**Enunciado 1**
Resume en forma de lista el párrafo de la crónica sobre Nueva Orleans que empieza con "El último día en Nueva Orleans". Conserva sus datos principales.

::: Texto para leer :::

El último día en Nueva Orleans, que fue un lunes, salí a mirar cómo se despertaba la calle. Eran casi las ocho de la mañana, acaso demasiado tarde para las ciudades agitadas, pero muy temprano para un lugar como el French Quarter, que tenía un aire somnoliento, un aroma en el que se mezclaban todavía los efluvios del alcohol con los vapores del desinfectante.

Lo que me imaginaba que iba a ver, lo vi. No encontré en realidad ninguna gran sorpresa. De las puertas de casi todos los establecimientos salían hombres pegando manguera. No era la época del Mardi Gras -en realidad, estuve allí hace un par de semanas-, así que en las aceras no había vómitos, condones o fragmentos de collares plásticos, como suele suceder durante el carnaval. Sólo los desperdicios más o menos comunes de una noche de domingo. Y los domingos, según me contó el guardia de un tugurio, suele haber más peleas porque hay menos mujeres. Yo misma presencié una bronca y constaté que los varones superaban por mucho a las jovencitas. Fue la noche anterior, en un tugurio parecido, donde pude contar apenas cinco o seis muchachas (incluyendo un alegre travestido, una mujerona de ojos verdes, con extensiones de cabello que le llegaban a las nalgas), mientras que los muchachos las superaban en proporción de tres a uno, o acaso más. Casi todos andaban entre los 18 y los veinte y pico. Y todos estaban borrachos. Excepto las jóvenes que repartían la bebida, y que lo hacían de esta manera singular: en una bandeja de laboratorio llevaban unos tubitos transparentes, del tipo que se usa para recolectar muestras de sangre. Pero, en lugar de sangre, aquellos tubitos contenían líquidos de colores que eran shots de ron, vodka o whisky. Por sólo tres dólares, la camarera tomaba uno de los tubitos, echaba la cabeza para atrás, colocaba el extremo cerrado en su boca y, con certera puntería, derramaba el líquido en la boca abierta del cliente. Luego escupía el tubito usado y seguía su camino por la pista de baile para vender otro, y otro, y otro más, hasta que se vaciaba la bandeja.

::: Datos de entrada :::

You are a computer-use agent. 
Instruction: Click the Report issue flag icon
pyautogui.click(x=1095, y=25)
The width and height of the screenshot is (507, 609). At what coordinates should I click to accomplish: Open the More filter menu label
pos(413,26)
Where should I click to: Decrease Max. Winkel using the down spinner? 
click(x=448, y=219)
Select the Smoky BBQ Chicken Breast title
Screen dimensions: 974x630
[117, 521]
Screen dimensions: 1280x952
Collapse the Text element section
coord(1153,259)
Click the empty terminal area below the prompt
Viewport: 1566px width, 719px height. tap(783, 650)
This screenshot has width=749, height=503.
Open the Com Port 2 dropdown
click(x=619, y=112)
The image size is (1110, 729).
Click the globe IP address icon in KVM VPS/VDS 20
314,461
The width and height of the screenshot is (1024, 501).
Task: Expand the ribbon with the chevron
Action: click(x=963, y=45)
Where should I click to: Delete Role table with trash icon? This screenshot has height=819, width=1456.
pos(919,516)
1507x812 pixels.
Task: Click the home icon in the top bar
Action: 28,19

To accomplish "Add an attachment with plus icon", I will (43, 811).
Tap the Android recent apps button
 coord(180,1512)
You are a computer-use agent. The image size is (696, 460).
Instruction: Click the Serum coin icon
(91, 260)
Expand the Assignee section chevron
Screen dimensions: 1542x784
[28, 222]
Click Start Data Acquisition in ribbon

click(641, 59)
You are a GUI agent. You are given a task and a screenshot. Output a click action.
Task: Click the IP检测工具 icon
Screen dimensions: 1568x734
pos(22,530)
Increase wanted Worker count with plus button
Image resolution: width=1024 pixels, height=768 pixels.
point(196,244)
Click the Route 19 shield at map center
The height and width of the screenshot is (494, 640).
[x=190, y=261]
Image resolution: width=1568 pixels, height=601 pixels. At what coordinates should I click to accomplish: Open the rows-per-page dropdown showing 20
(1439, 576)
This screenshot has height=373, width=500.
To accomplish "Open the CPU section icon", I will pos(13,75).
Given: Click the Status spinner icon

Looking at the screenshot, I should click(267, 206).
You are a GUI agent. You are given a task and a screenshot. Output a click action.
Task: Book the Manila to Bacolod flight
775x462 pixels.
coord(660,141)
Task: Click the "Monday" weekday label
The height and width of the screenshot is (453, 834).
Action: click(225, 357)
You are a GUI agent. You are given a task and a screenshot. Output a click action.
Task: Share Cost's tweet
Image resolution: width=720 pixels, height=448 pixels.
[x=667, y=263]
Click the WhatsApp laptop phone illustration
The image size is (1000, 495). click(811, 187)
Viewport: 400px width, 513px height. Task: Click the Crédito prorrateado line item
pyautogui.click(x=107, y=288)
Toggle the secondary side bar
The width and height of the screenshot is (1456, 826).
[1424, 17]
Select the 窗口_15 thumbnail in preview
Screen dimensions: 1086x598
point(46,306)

:::

**Enunciado 2**
Copia sin cambios las líneas de los registros desde su comienzo hasta la línea que contiene "Action: 28,19", ambas incluidas.

**Resultado 1**
- Último día en Nueva Orleans, un lunes.
- Salida a la calle para ver cómo se despertaba, casi a las ocho de la mañana.
- Era una hora tardía para las ciudades agitadas, pero temprana para el French Quarter.
- El barrio tenía un aire somnoliento y olía a alcohol mezclado con desinfectante.

**Resultado 2**
You are a computer-use agent. 
Instruction: Click the Report issue flag icon
pyautogui.click(x=1095, y=25)
The width and height of the screenshot is (507, 609). At what coordinates should I click to accomplish: Open the More filter menu label
pos(413,26)
Where should I click to: Decrease Max. Winkel using the down spinner? 
click(x=448, y=219)
Select the Smoky BBQ Chicken Breast title
Screen dimensions: 974x630
[117, 521]
Screen dimensions: 1280x952
Collapse the Text element section
coord(1153,259)
Click the empty terminal area below the prompt
Viewport: 1566px width, 719px height. tap(783, 650)
This screenshot has width=749, height=503.
Open the Com Port 2 dropdown
click(x=619, y=112)
The image size is (1110, 729).
Click the globe IP address icon in KVM VPS/VDS 20
314,461
The width and height of the screenshot is (1024, 501).
Task: Expand the ribbon with the chevron
Action: click(x=963, y=45)
Where should I click to: Delete Role table with trash icon? This screenshot has height=819, width=1456.
pos(919,516)
1507x812 pixels.
Task: Click the home icon in the top bar
Action: 28,19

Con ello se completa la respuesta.